Sirisena Wimalaweera (සිරිසේන විමලවීර; born 23 June 1901 – died 24 August 1963) was a Sri Lankan filmmaker and theater master. He made several critically acclaimed films from 1949 to 1960. He is the first independent Sinhalese and Sri Lankan to direct a Sinhala film and first Sinhala Independent Producer.

==Personal life==
Wimalaweera was born on 23 June 1901 in Tangalle. He was a man of good knowledge about different languages such as Bengali, Gujarati, Hindi, Urdu, etc. At the age of eleven, he traveled to India with his uncle to study Ayurvedic medicine, but he got the idea of doing drama. He has two daughters, Somawathi and Premawathi; and three sons, Daya, Upasena and Ranjith. His elder son Daya Wimalaweera was a popular film director, cameraman, script writer and also a producer. Upesena Wimalaweera is also a sound engineer and editor.

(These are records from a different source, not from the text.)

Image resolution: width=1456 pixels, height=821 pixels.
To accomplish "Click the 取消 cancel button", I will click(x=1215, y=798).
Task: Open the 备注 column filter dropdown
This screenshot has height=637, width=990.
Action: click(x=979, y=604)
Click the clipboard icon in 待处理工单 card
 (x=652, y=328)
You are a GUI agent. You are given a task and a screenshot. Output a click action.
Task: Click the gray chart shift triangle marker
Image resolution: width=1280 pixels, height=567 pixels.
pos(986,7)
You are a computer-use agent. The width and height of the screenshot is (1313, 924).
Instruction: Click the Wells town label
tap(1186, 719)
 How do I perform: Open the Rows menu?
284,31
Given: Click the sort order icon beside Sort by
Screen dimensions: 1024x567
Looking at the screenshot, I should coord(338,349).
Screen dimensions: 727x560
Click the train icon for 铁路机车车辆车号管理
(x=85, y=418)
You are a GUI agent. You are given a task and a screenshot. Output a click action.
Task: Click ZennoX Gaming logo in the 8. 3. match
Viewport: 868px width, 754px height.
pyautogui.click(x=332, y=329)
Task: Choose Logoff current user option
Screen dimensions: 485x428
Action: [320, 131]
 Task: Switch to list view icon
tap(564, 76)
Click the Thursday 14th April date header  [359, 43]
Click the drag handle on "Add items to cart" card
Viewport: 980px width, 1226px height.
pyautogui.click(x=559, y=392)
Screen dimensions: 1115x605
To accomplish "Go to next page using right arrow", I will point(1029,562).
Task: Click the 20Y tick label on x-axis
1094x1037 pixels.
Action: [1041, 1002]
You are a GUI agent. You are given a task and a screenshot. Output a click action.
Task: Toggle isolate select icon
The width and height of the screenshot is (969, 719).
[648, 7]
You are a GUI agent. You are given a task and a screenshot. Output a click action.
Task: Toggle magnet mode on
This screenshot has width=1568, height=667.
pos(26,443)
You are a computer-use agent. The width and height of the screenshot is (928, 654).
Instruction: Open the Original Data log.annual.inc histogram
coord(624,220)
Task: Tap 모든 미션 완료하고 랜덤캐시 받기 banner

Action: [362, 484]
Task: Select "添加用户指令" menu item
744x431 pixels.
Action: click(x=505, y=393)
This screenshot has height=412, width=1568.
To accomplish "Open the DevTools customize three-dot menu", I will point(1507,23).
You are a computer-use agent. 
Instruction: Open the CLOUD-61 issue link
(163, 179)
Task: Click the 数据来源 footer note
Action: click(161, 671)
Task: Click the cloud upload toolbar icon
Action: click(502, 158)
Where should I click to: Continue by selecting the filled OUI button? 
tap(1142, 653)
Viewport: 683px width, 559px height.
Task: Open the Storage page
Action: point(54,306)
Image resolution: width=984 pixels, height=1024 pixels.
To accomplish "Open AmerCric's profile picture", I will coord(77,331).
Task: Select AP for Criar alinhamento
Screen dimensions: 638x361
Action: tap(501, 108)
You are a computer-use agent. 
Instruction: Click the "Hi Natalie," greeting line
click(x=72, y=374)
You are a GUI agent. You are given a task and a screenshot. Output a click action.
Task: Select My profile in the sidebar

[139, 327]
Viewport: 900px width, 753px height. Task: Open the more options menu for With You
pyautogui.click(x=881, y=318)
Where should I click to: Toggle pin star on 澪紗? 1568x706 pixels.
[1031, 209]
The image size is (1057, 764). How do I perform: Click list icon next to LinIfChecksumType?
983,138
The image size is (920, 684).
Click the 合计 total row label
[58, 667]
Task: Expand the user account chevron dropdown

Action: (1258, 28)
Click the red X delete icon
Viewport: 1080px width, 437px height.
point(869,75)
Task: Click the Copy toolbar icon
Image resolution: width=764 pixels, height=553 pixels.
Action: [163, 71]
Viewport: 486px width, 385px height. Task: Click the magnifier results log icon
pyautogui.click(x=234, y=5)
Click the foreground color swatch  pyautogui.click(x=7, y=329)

Wimalaweera was rushed to the Khalil Private Hospital in Maradana and was 62 years old when he died on 24 August 1963.

==Career==
Wimalaweera came back to Sri Lanka and did many dramas and Wimalaweera went to the Neptune studio in South India on 19 November 1948 and spent eight months producing his first film Amma in 1949. His second feature Seedevi was produced the following year. He directed many stage plays such as Gan Wathura, Seedevi, Amma, Rodi Kella and Heladiva Purangana.

He continued his film career by directing many films such as Pitisera Kella and Saradeyal in 1954, Podi Putha in 1955, Asoka in 1957, Ekamath Eka Rataka in 1958, Ma Alaya Kala Tharuniya in 1959, and many more.

He also received an award for best film Podi Putha (1956), which was critically acclaimed as his best film. He introduced many actors and singers too. Podi Putha won the award for the Best Film at the 1956 Deepashika Film Festival. He directed the first film in Sri Lanka with cartoons, Ekamath Eka Rataka in 1958. His 1955 film Asoka was the only Sinhala film to be screened in China, according to "Motion Picture" magazine. His film Ma Ale Kala Tharuniya was adjudged the best movie of the year at the 1959 cinema's edited by Jayawilal Wilegoda. In 1960, Wimalaweera started the film Punchi Amma and introduced Tony Ranasinghe to the silver screen. In the meantime, Wimalaweera has started the film Rodi Kella and has selected Sandya Kumari for the first time to play the lead role. This film also marked Premasiri Khemadasa's first musical directorial debut.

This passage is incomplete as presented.